*ТЕКСТОВЫЙ РАЗДЕЛ*
Несмотря на некоторую сложность применения терминов «гуманизм» и «Возрождение» («Ренессанс») к византийской культуре и устоявшуюся ассоциацию этой терминологии с западноевропейской культурой соответствующих периодов истории, представляется возможным говорить о византийском гуманизме и византийском ренессансе. В этом случае потребуется выведение данной терминологии из упоминаемого исторического контекста и определение ее актуального концептуального содержания.
Стереотипная идея «нового» обретения античного наследия в европейской культуре начала второго тысячелетия нашей эры, связанная с европейским Возрождением, мало применима к Византии[1], где связь богословского мейнстрима и античной философии и эстетики определяла развитие византийской цивилизации на протяжении всего ее существования.

*СПИСОК ЗАДАНИЙ*
1 – Объясните по тексту о византийском гуманизме, почему стереотипная идея «нового» обретения античного наследия мало применима к Византии; ответ дайте в одном–трех предложениях.
2 – Что, согласно тексту о византийском гуманизме, потребуется, чтобы говорить о византийском гуманизме и византийском ренессансе?
Отвечайте, опираясь только на текст о византийском гуманизме.

*ИСХОДНЫЕ ДАННЫЕ*
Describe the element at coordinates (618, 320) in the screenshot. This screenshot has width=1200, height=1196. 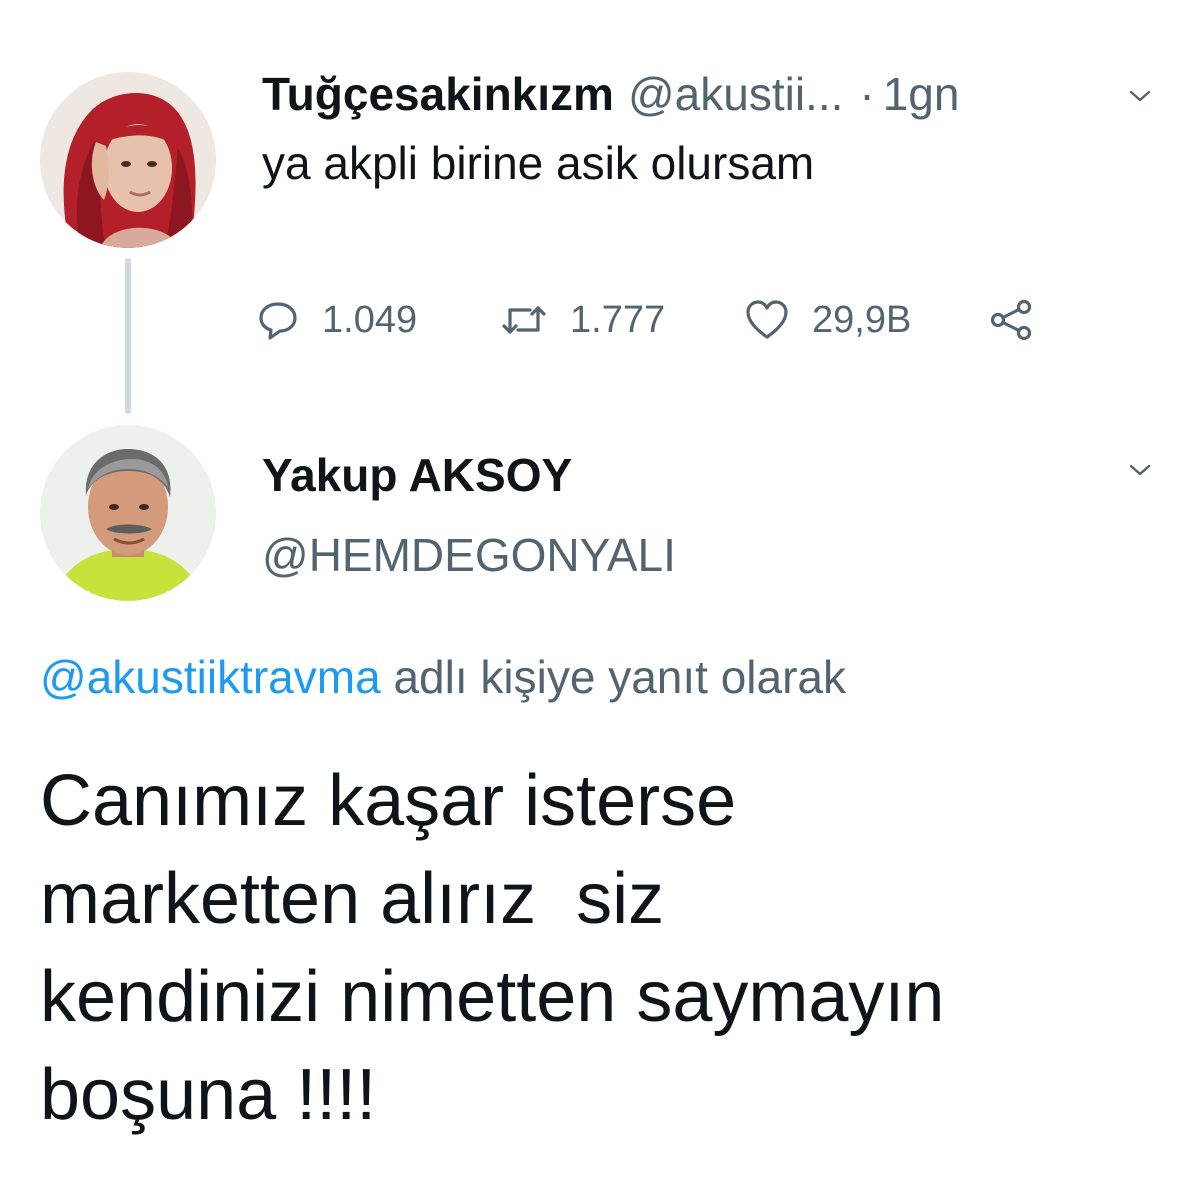
I see `retweet-count: 1.777` at that location.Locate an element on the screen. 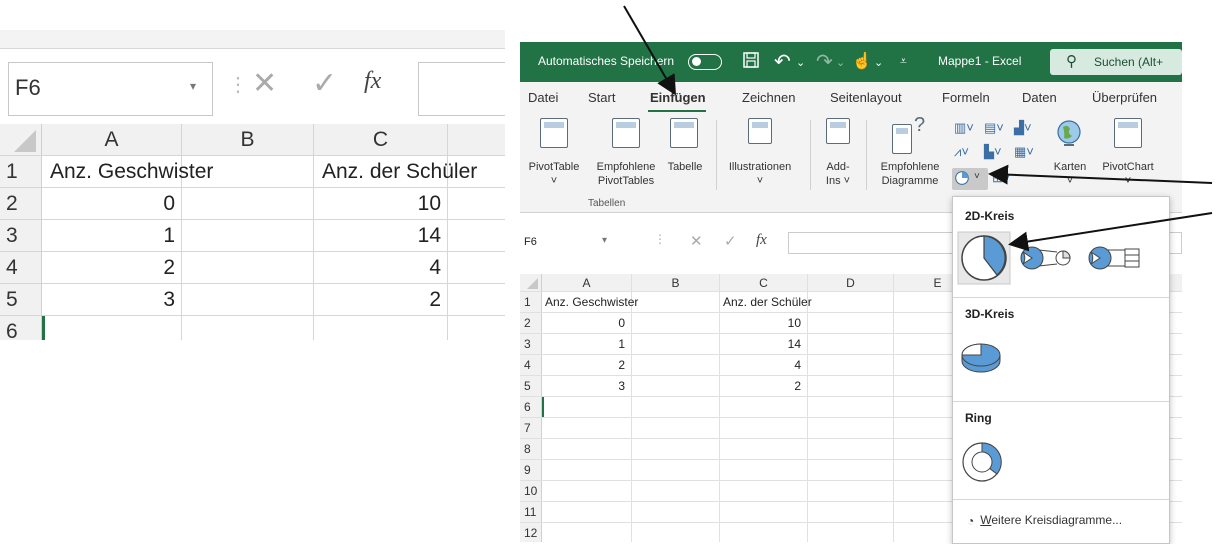  pie-3d-option is located at coordinates (981, 357). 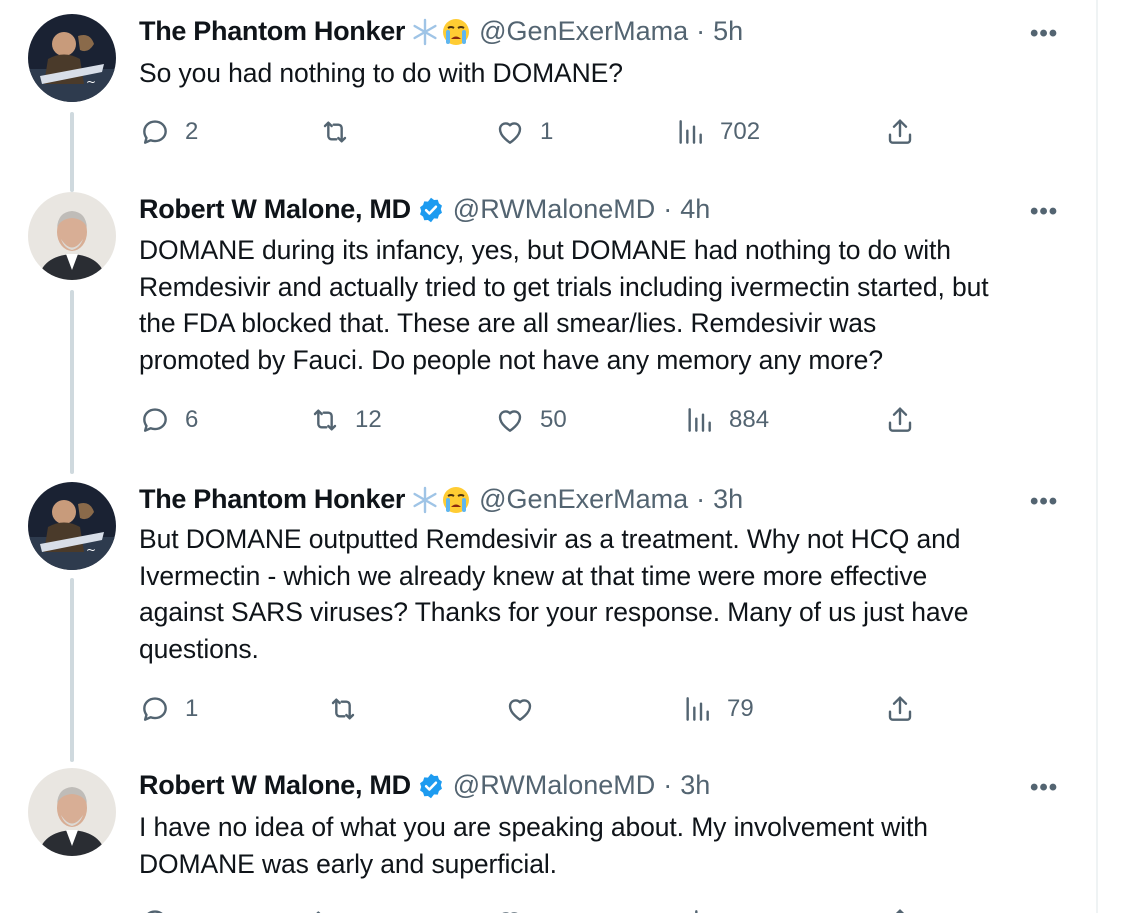 I want to click on tweet-actions: 1 79, so click(x=539, y=710). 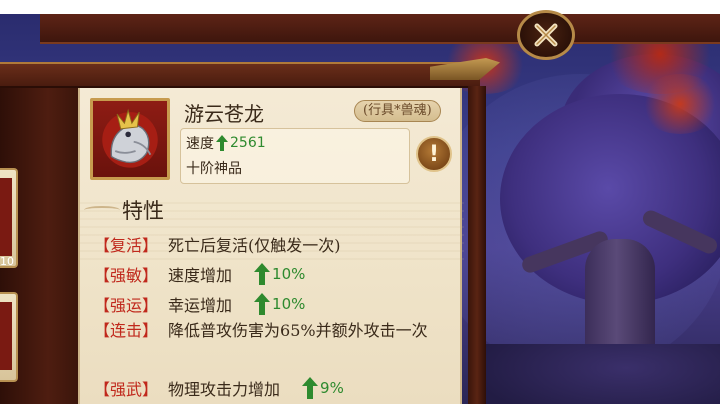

*ОТВЕТЫ К УПРАЖНЕНИЮ*
1 – Потому что в Византии связь богословского мейнстрима с античной философией и эстетикой определяла развитие византийской цивилизации на протяжении всего ее существования.

2 – Потребуется вывести эту терминологию из упоминаемого исторического контекста и определить ее актуальное концептуальное содержание.